## Required work
Find and return every line of the data that contains the word "agent".

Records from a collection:
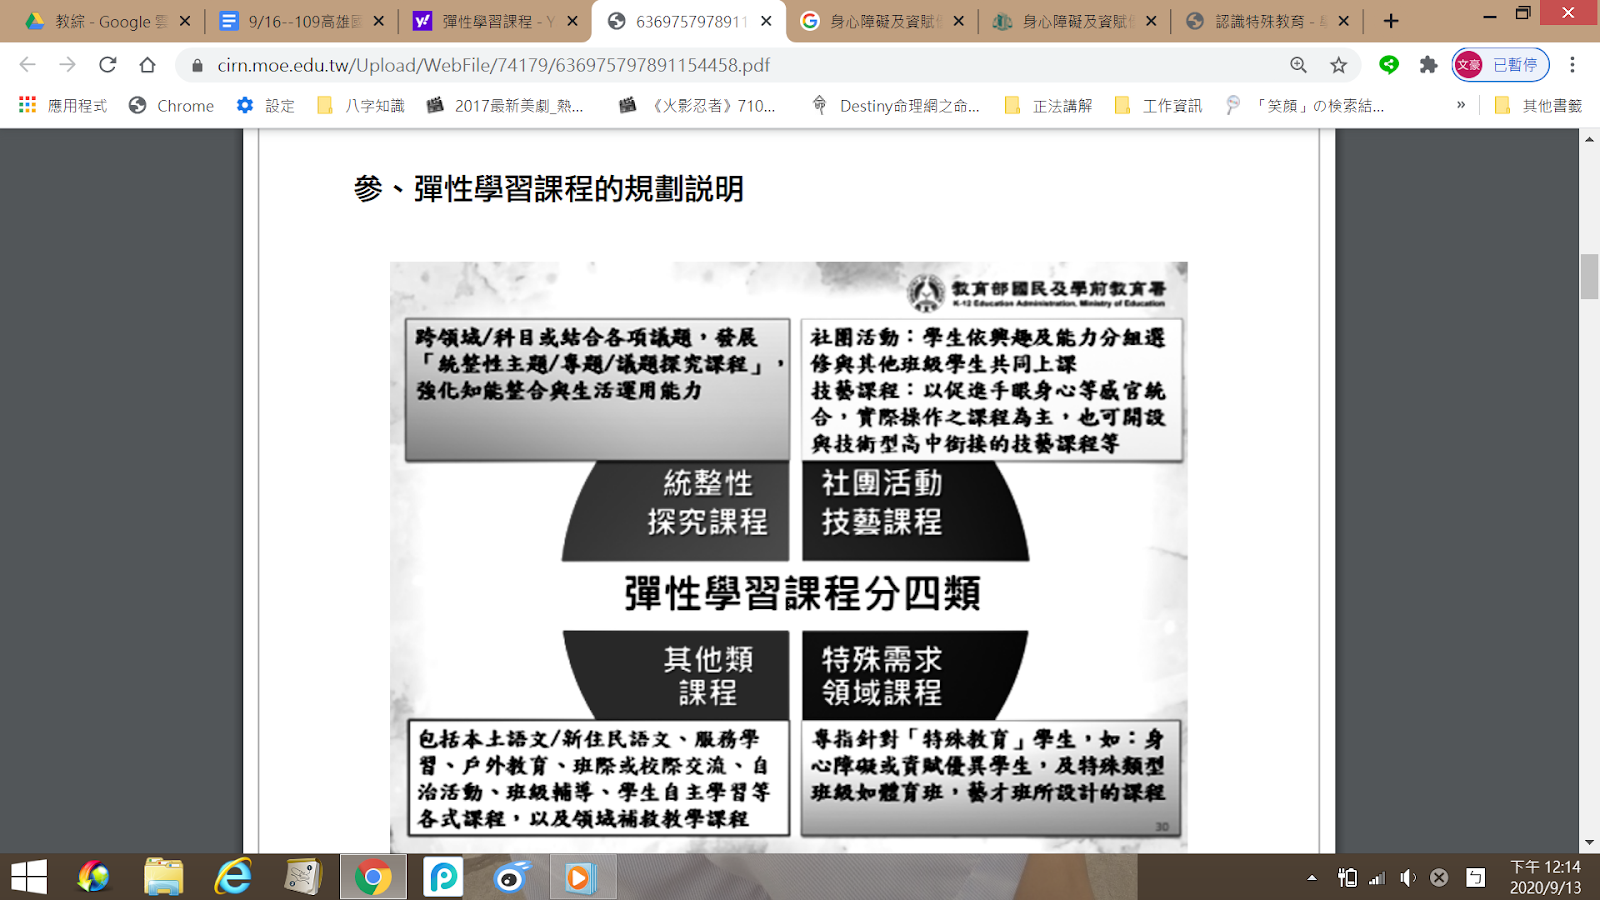The image size is (1600, 900).
Task: Open the zoom magnifier in address bar
Action: pos(1298,65)
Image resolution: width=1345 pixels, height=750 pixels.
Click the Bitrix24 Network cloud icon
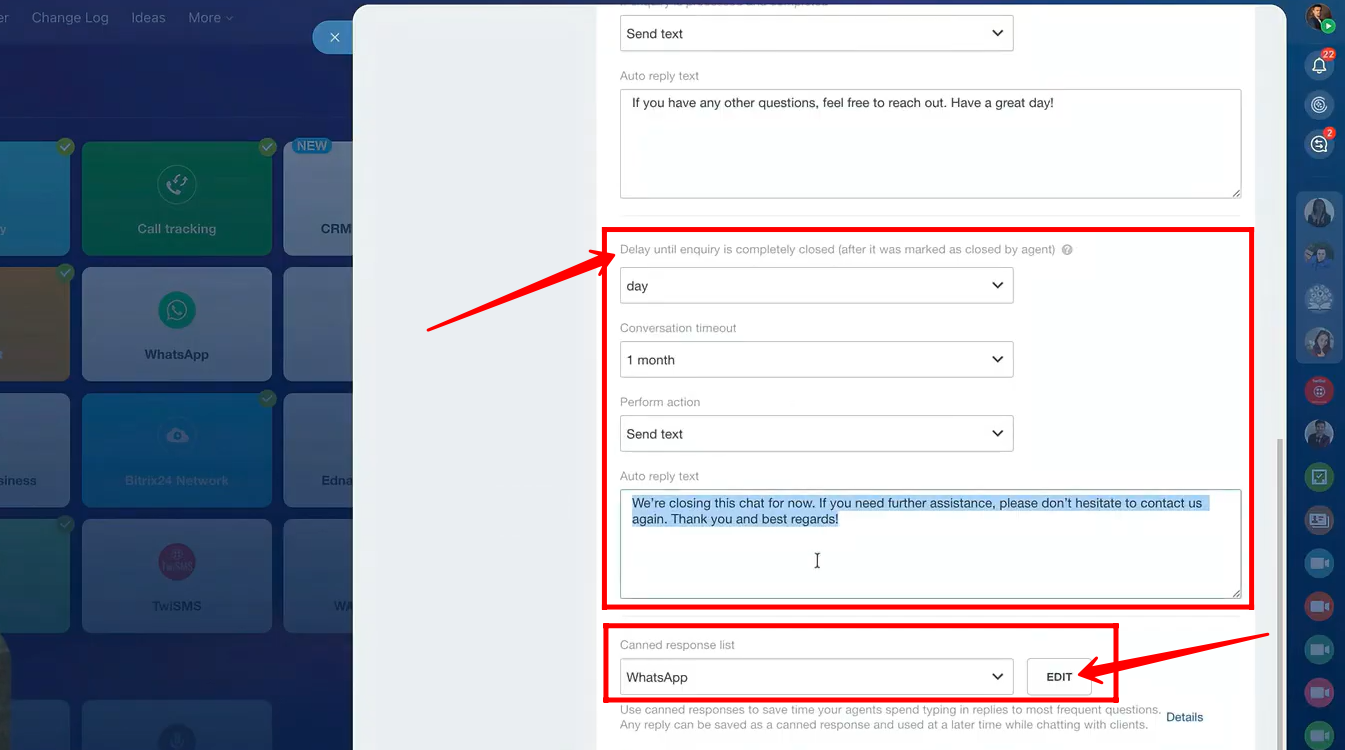[177, 436]
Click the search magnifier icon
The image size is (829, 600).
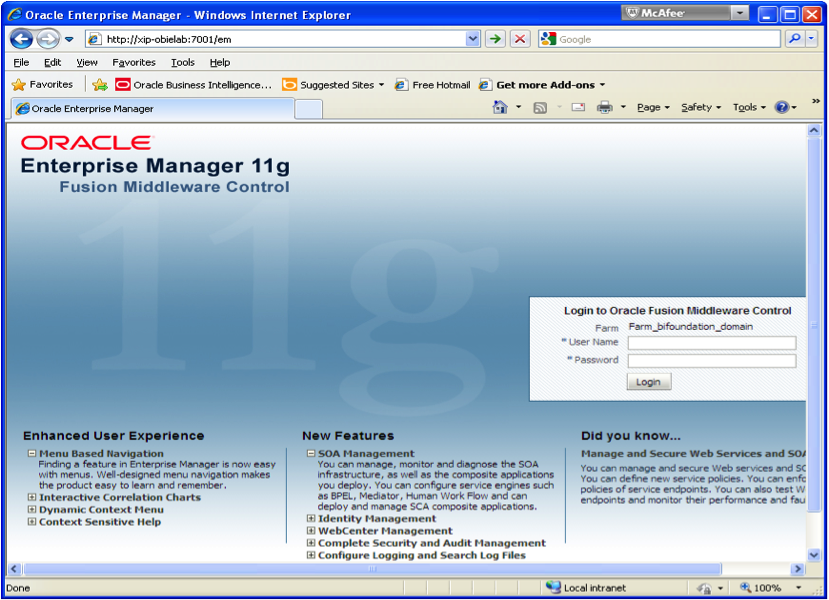[x=795, y=39]
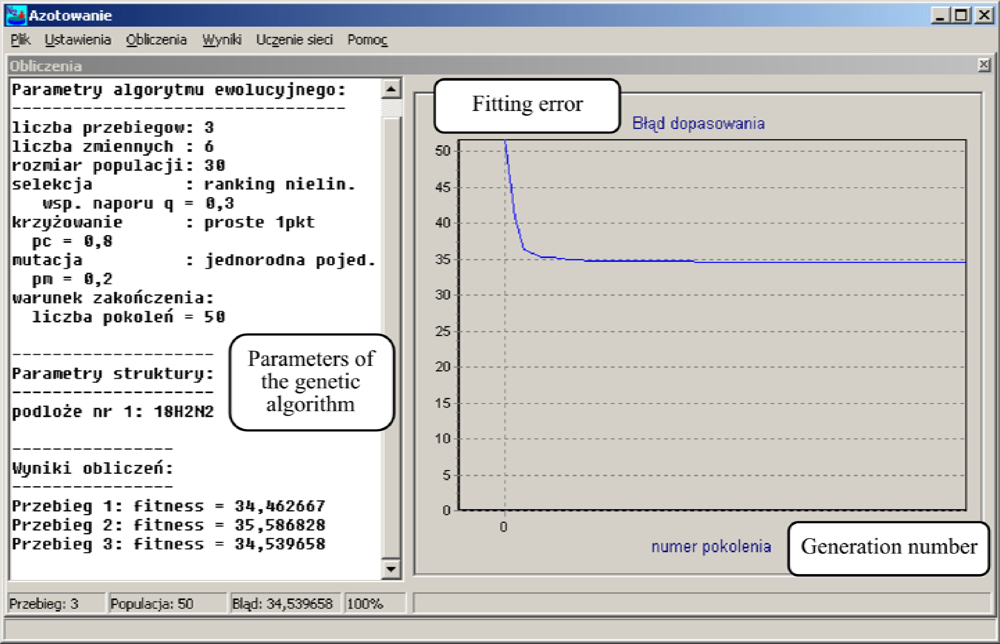Open the Obliczenia menu
The height and width of the screenshot is (644, 1000).
[x=156, y=40]
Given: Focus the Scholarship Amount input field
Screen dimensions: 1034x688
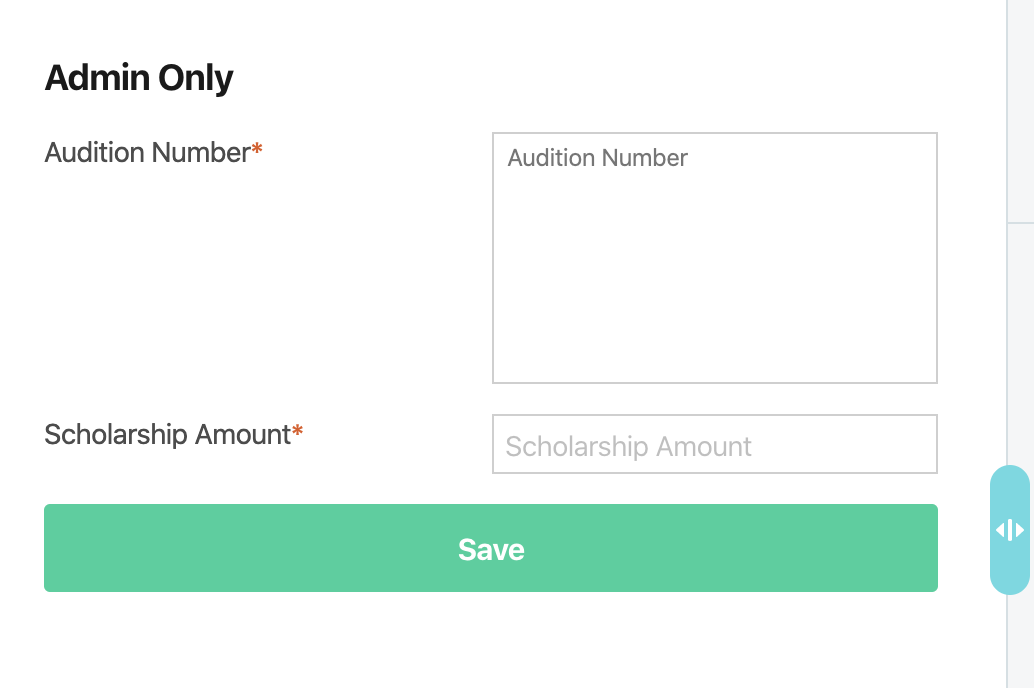Looking at the screenshot, I should pyautogui.click(x=715, y=444).
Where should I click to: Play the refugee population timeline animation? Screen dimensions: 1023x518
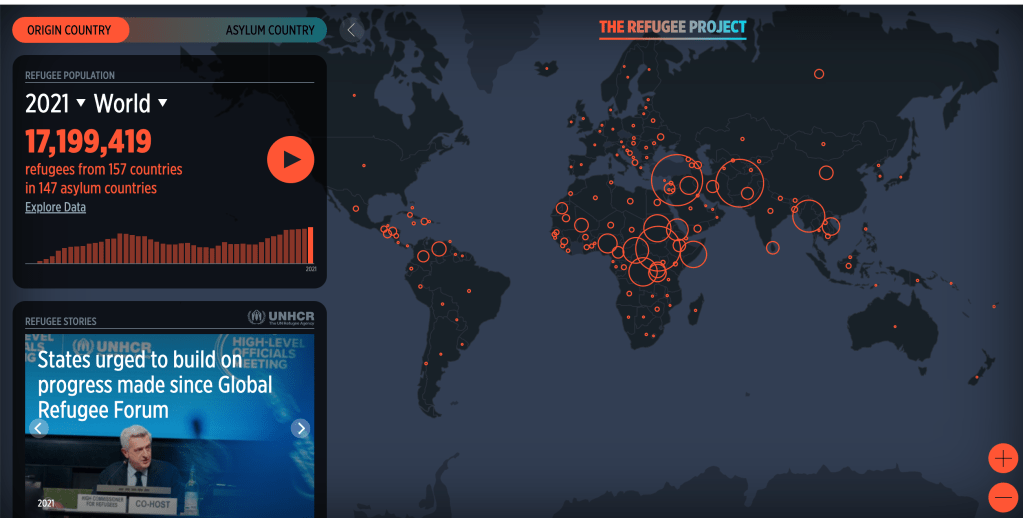click(x=290, y=159)
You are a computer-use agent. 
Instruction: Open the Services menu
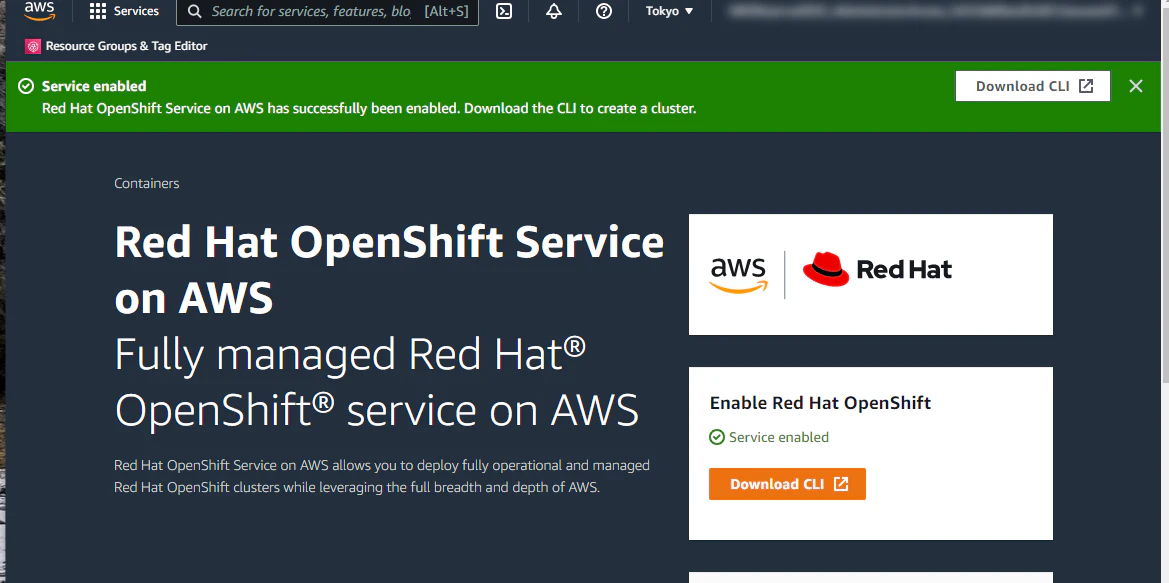124,11
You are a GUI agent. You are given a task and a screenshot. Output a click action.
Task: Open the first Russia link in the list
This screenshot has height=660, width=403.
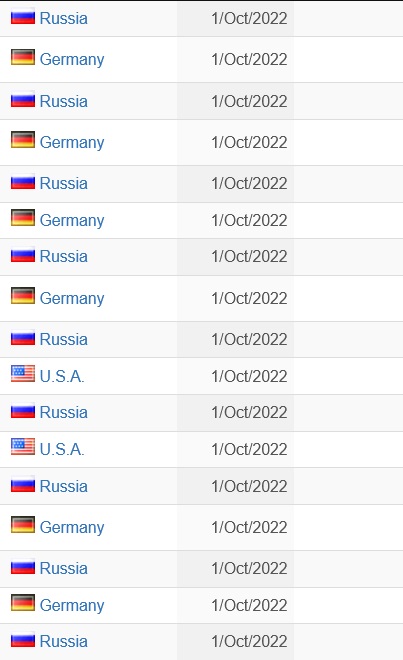click(64, 18)
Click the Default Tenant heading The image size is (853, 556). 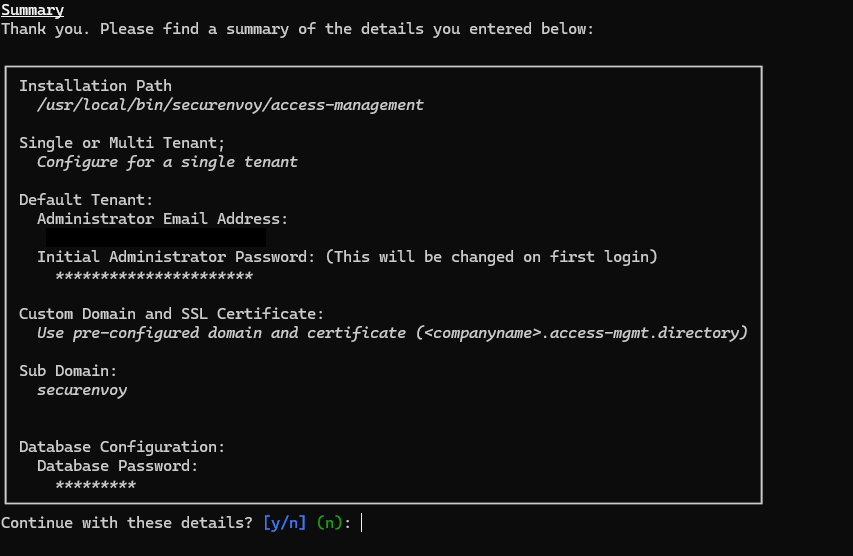(86, 200)
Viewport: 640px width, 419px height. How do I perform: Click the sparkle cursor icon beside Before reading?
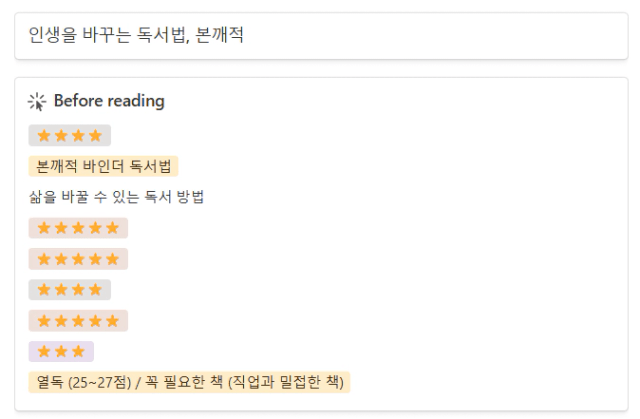37,102
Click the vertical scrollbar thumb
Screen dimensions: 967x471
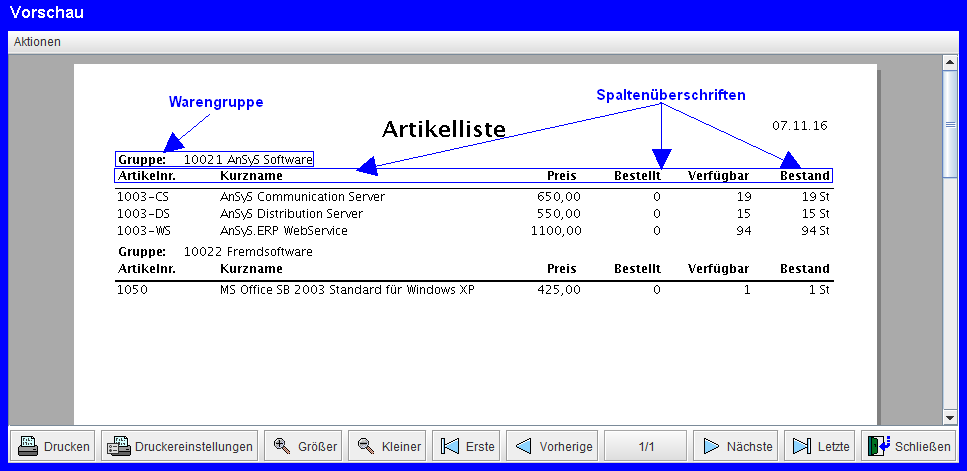tap(950, 125)
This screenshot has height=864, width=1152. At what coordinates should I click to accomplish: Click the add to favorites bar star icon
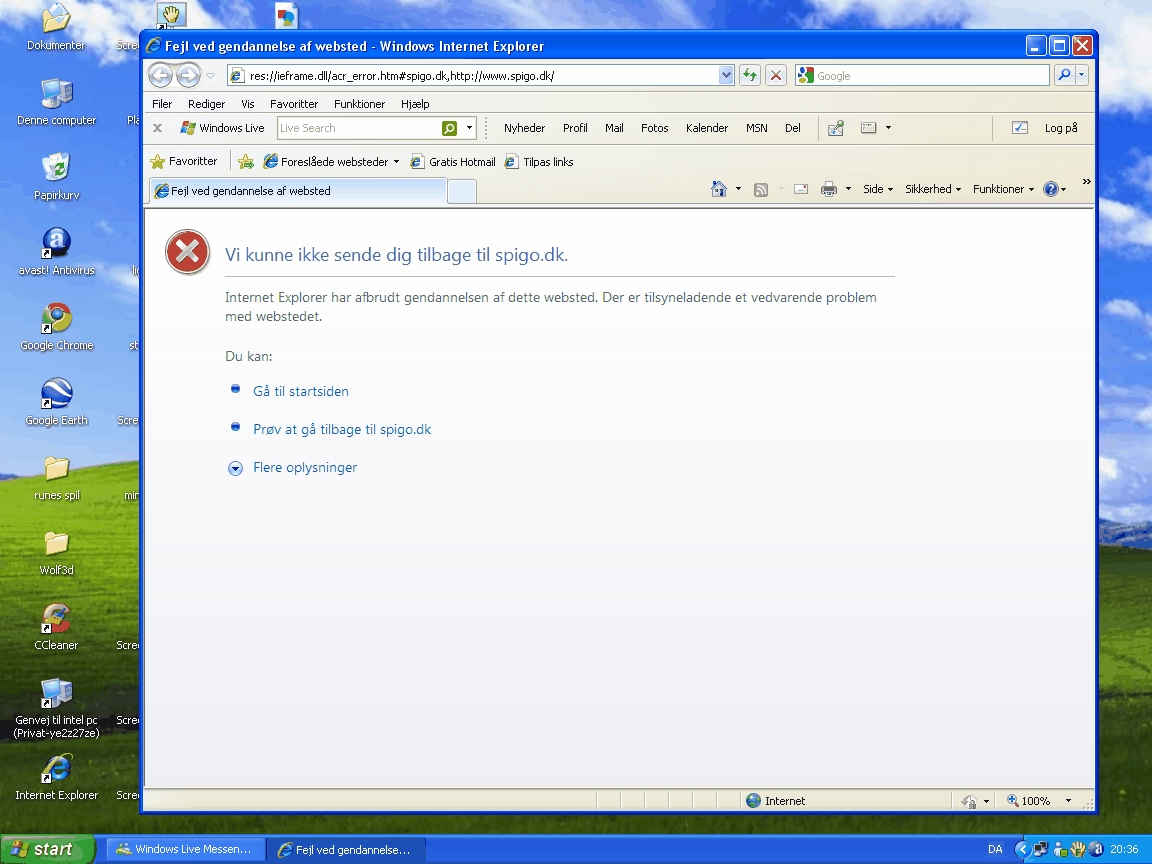click(246, 161)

## Task response
You are a computer-use agent. 
You are a GUI agent. You are given a task and a screenshot. Output a click action.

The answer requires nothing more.